What the task requires:
For the records below, give the count of lines holding the word "Screen" and nothing more.

The records:
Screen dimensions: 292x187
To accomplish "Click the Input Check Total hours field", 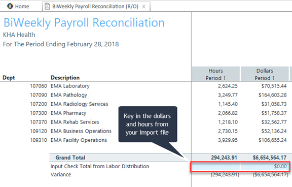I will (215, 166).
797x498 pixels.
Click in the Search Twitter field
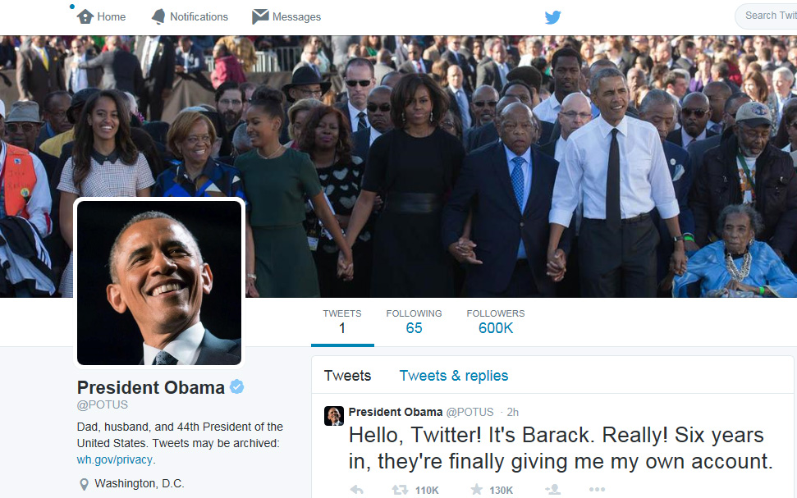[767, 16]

--

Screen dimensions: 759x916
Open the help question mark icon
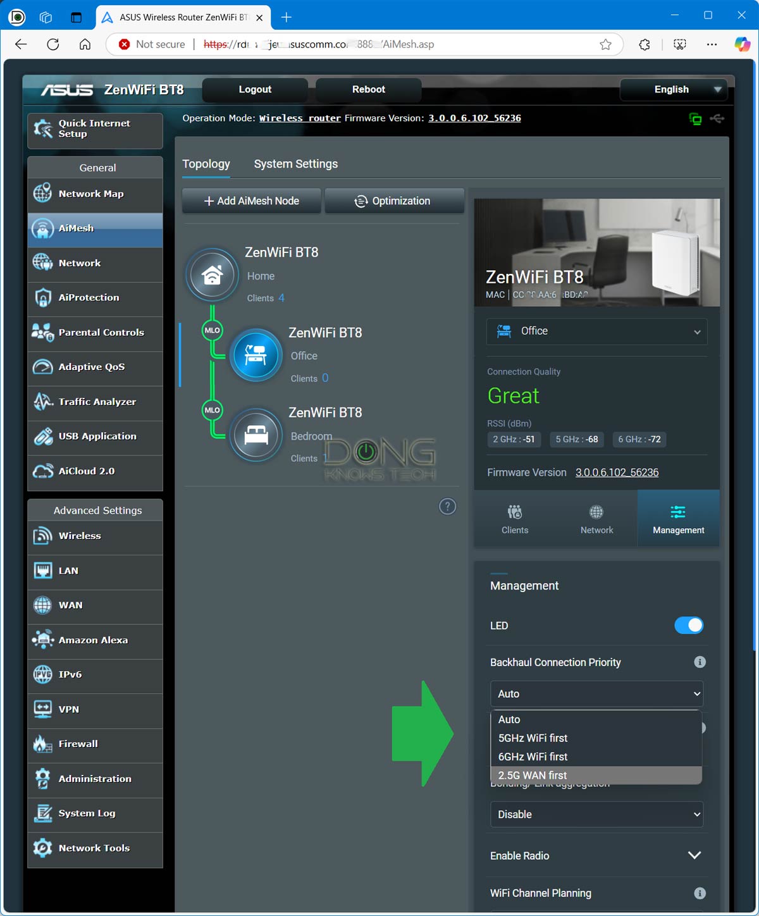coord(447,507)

Solution to this problem:
2